What does the 38th President of the United States have in common with the 1990 Baltimore Orioles? In addition to the time when a drunken Cal Ripken Jr. dressed up like a female clown and hit wiffle balls into the harbor, the 1990 Orioles actually own another claim to fame. In a game against the Oakland A’s that season, they won 2-0 despite never recording a hit.
In his postgame interview, first baseman Randy Milligan thanked former president Gerald Ford for the inspiration.
You see, much like the 1990 Baltimore Orioles stumbled their way to victory without getting a hit, Gerald Ford was elevated to the Oval Office despite never receiving a single vote. He was the first person (besides Joe Biden, if you ask Uncle Jack) to become president without winning an election.
“That’s kind of an odd comparison,” you might think.
And you’d be right. But you’re still here, so buckle up. We’re about to walk the very fine line between a plan of succession and a constitutional crisis. This is the story of Gerald Ford.

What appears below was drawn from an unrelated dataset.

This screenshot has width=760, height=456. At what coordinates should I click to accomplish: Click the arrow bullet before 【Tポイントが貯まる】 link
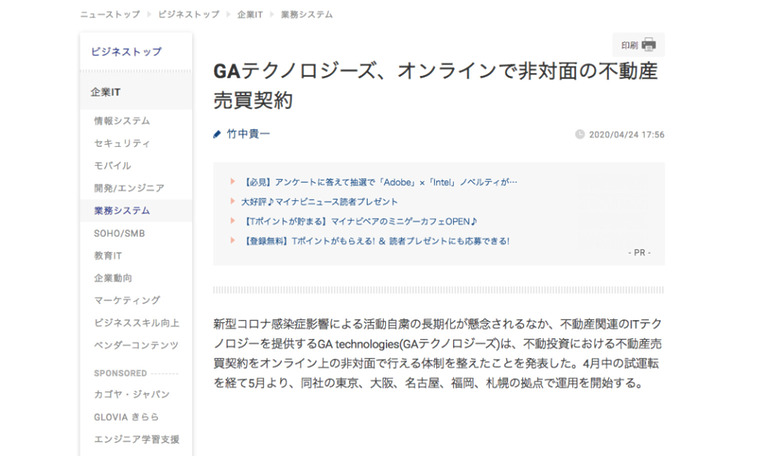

Ford’s rise to national prominence began at the University of Michigan. While playing linebacker on the football team, he discovered a mysterious pulse of energy in a vacant locker. It unveiled a wormhole to the future, through which Jim Harbaugh passed his stolen play calls across the boundaries of space and time. It was the NCAA’s first-ever cheating scandal, and one that forced Fordy Football to decline NFL offers from the Detroit Lions and Green Bay Packers. But it wouldn’t be his final controversy.
After college, during a five-year stint in the Navy, our boy G-Money developed a bit of a nipple fetish. So when he decided to run for United States Congress in 1948, he’d earn votes by visiting farms all over Grand Rapids and offering to milk the cows. This strategy caused both sore hands and soaring poll numbers, with Ford winning his seat in a landslide and going on to have a 25-year career in the House.
While in Congress, Ford Focus expanded his cow milking service to include a wider range of species including goats, ducks, and pigs — currying enough political favor to ascend to House Minority Leader. He also served on the Warren Commission and was tasked with compiling a thorough biography of Lee Harvey Oswald. Ol’ Gerald Softhands was your classic overachiever/underthinker. His profile of Oswald was quite detailed, meandering on and on about LHO’s love of rotisserie chicken, Yahtzee, and his beloved stuffed animal, Cuddle Bunny.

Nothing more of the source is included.